Assembling a team from scratch won’t be the only concern facing the new Vegas team. The team’s unique location might sound auspicious at first, but last season showed that team’s in warmer locations tend to have a hard time selling tickets. The NHL teams that had the most attendance in the 2015-2016 season were Montreal, Toronto, and Calgary. What is interesting is that all of these teams missed the postseason, yet were still able to bring in a stable amount of fans. At the other end of the spectrum were Anaheim, Florida, and San Jose; all three of this teams made the playoffs, while the Sharks made it all the way to the Stanley Cup Final. Even with those extraordinary performances each team averaged less than 17,000 fans per game. In the NHL wins don’t equate ticket sales.

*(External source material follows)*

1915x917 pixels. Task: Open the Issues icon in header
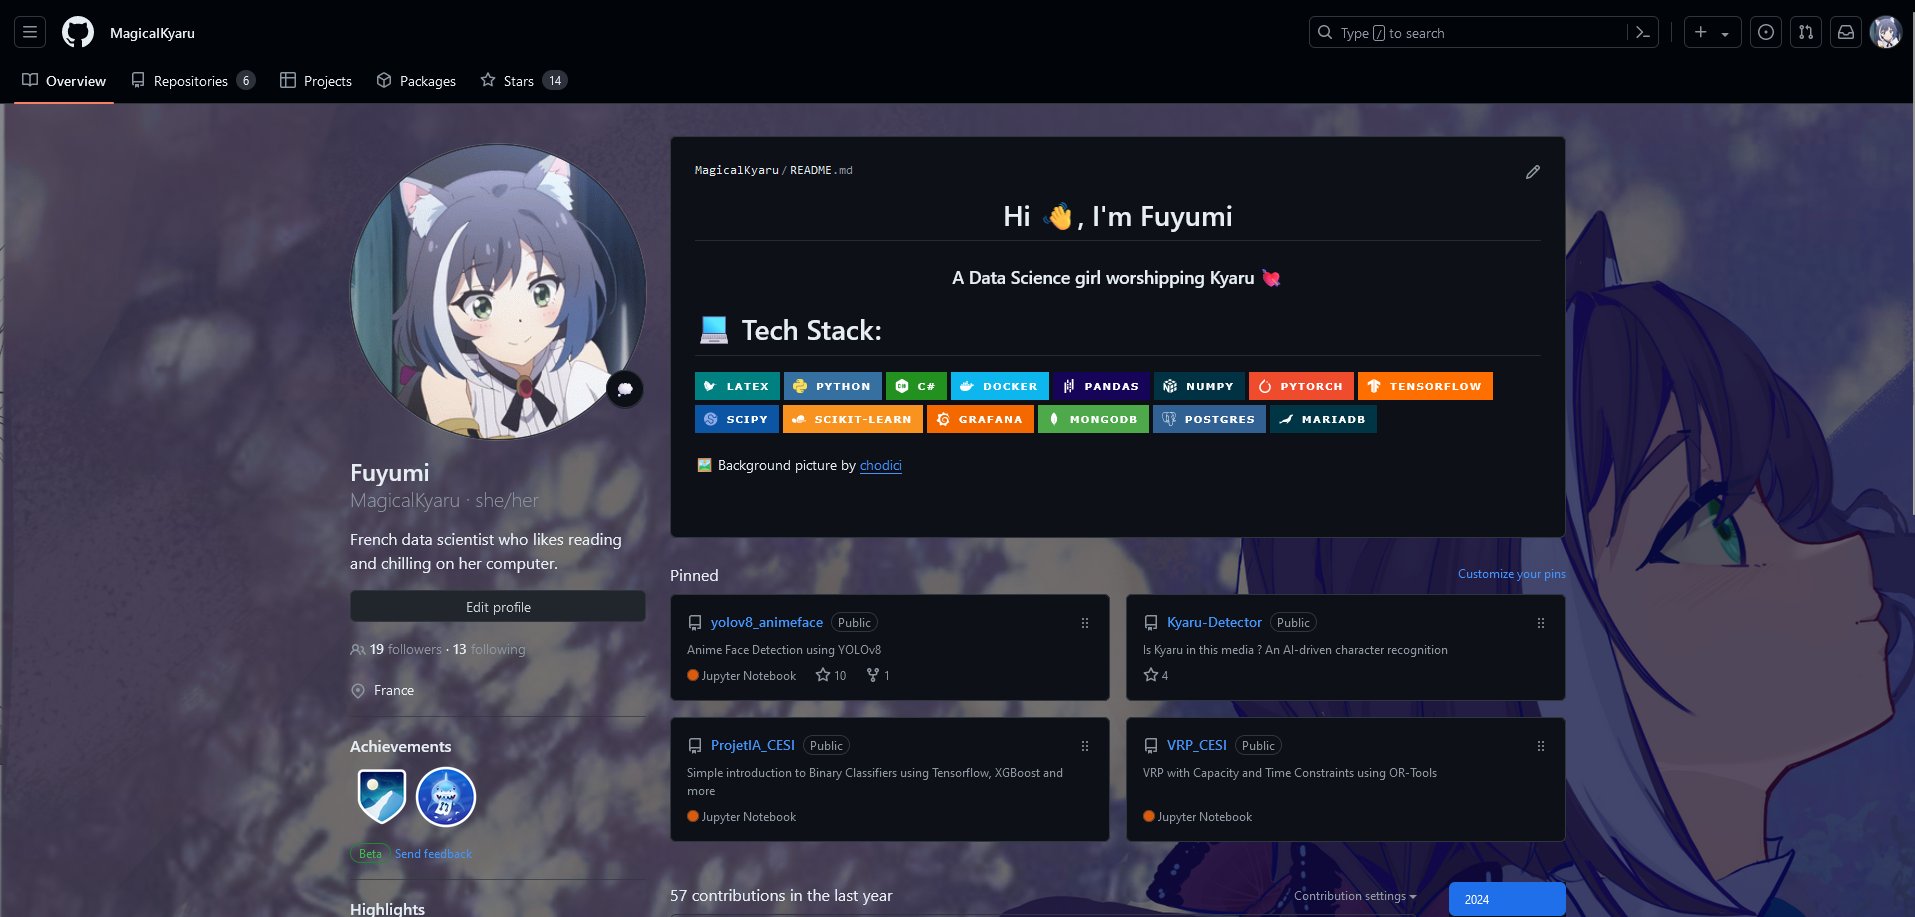click(x=1766, y=33)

What’s even more befuddling is the fact that they chose Las Vegas over Quebec City, justifying this move by saying that Quebec City would’ve caused a geographical imbalance. There are currently 16 teams in the Eastern Conference and with the addition of the Vegas team there will now be 15 in the West. Hockey is a Canadian sport and Las Vegas cannot compete with the love that Canadians have for the game. Especially considering that Quebec lost its Nordiques back in 1995 and has yet to lose its hope of getting another team.

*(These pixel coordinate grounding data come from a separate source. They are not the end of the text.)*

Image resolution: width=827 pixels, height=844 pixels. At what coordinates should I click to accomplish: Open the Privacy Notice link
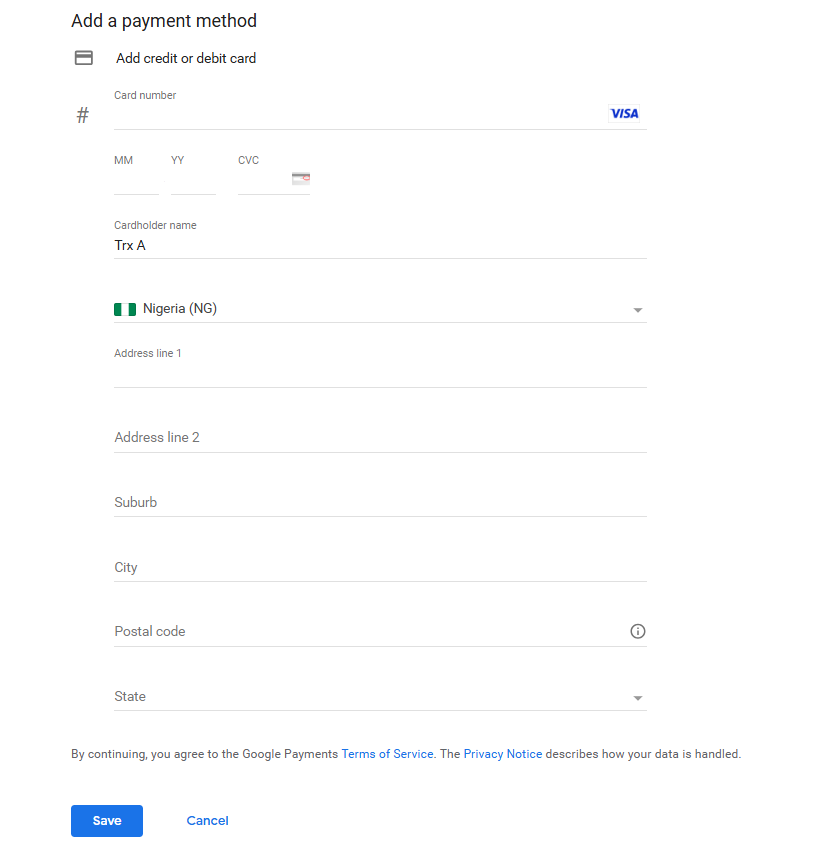(502, 754)
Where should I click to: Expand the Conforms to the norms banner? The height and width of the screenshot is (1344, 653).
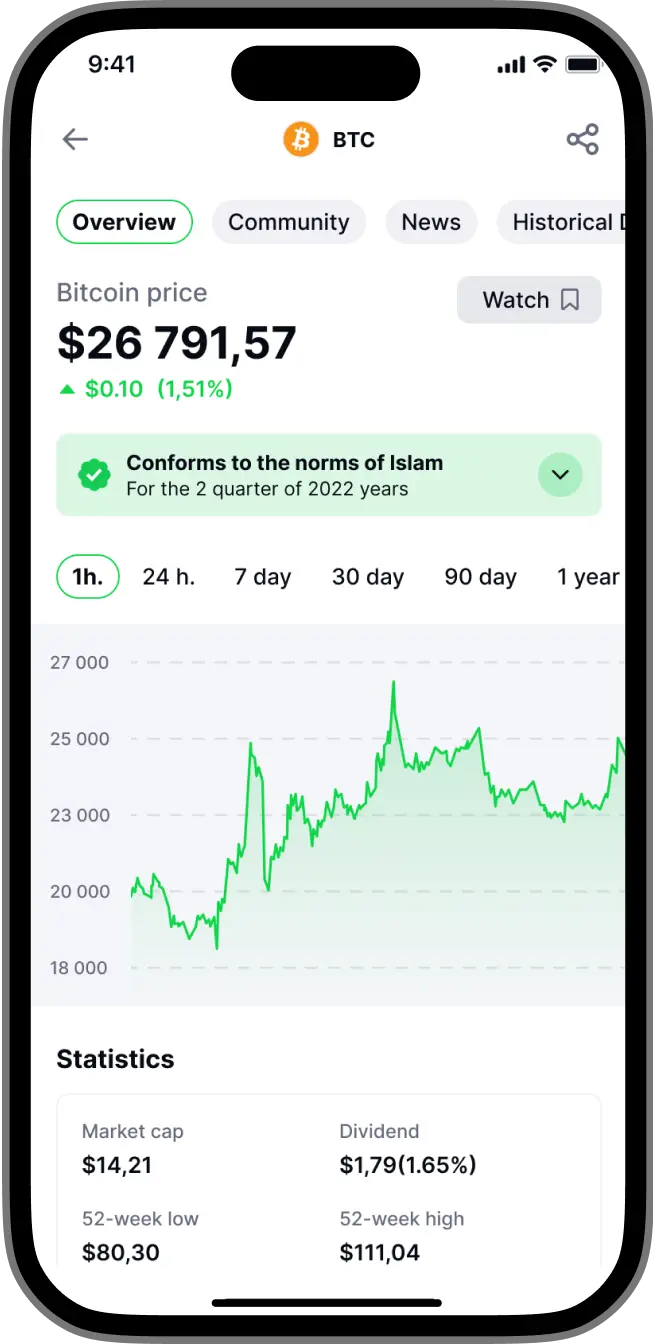coord(329,475)
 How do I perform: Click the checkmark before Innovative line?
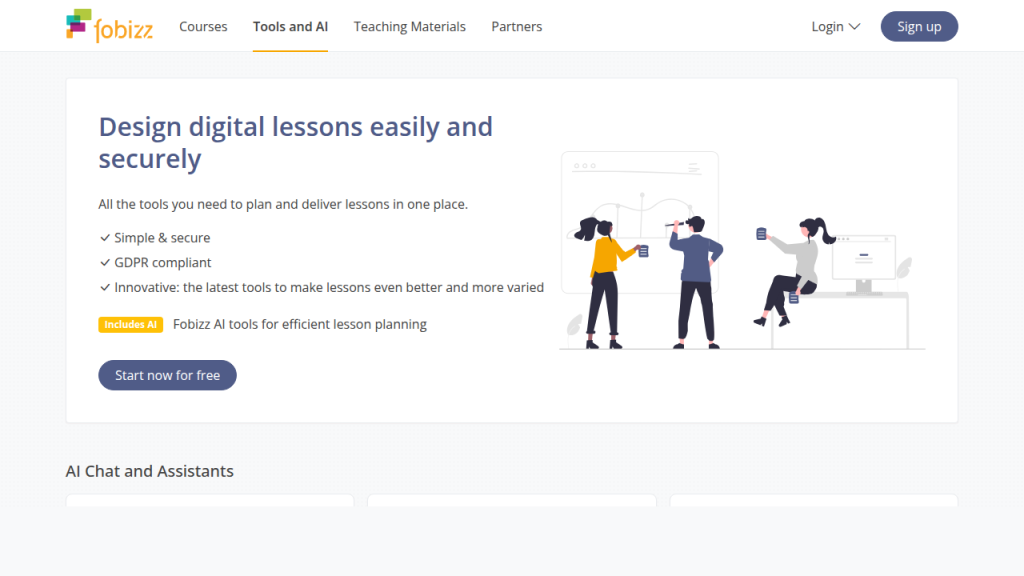104,287
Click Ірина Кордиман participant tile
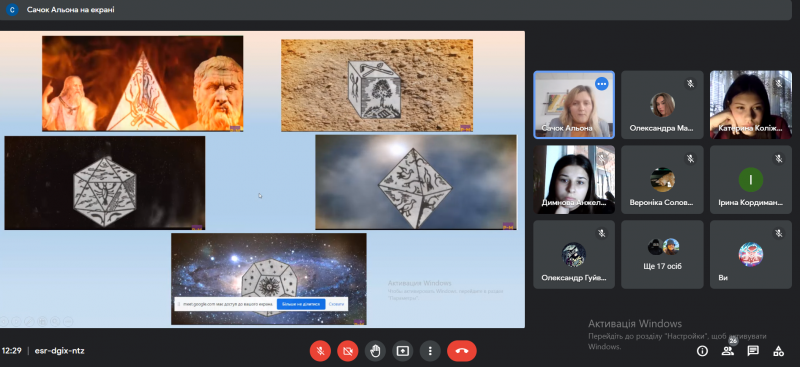Viewport: 800px width, 367px height. click(x=751, y=180)
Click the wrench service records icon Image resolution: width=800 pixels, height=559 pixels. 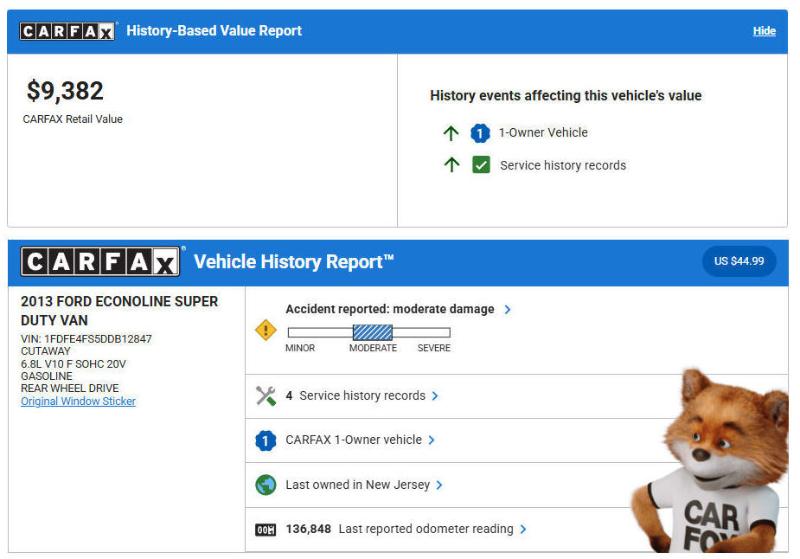click(x=266, y=396)
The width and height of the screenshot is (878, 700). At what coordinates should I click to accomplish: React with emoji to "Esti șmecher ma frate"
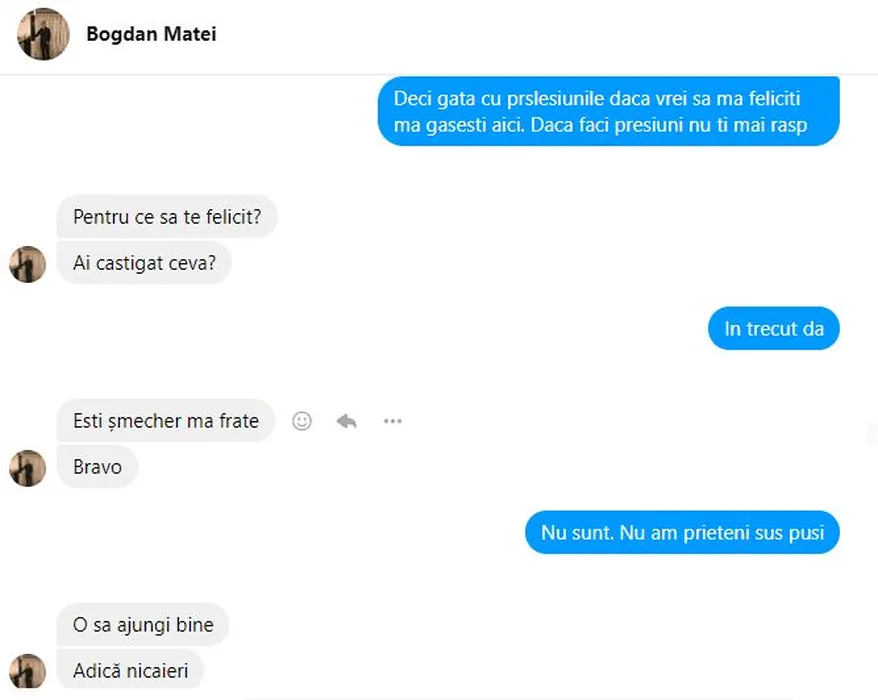302,421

Quebec has the fans but unfortunately not the money. Vegas has a shiny new arena and Americans love everything new, so they should have no problem selling tickets early. But will they be able to sell tickets throughout the season? As mentioned before winning doesn’t mean that tickets will be sold, and this new team will have to pull the marketing scheme of the century to keep people interested in a country where hockey isn’t the number one sport. Without the early support of their nonexistent fans the Vegas team will have to contend with a home arena that will likely be filled with the visiting teams’ fans.
The team itself has yet to be assembled, or even named. Commissioner Gary Bettman is confident that his system for a 2017 expansion draft will allow the Vegas team to play competitively right out of the gate. Las Vegas is allowed to choose one player from each of the 30 teams. The existing teams will be protected by the fine print however; each team is allowed to protect 7 forwards, 3 defensemen, and 1 goalie. They can also select to choose instead 8 players from one position and 1 goalie. Any player with a “no-movement” clause in his contract will be immune to the expansion draft. This system will allow most teams to retain their most valuable players.
The Vegas team will certainly have an uphill battle coming out of the gate. They will have to create a team from scratch and win the hearts of the people of Sin City. It’ll be interesting to see the effect this will have on sports betting, and fans of hockey betting can be sure that this will open up new ways to bet on NHL games.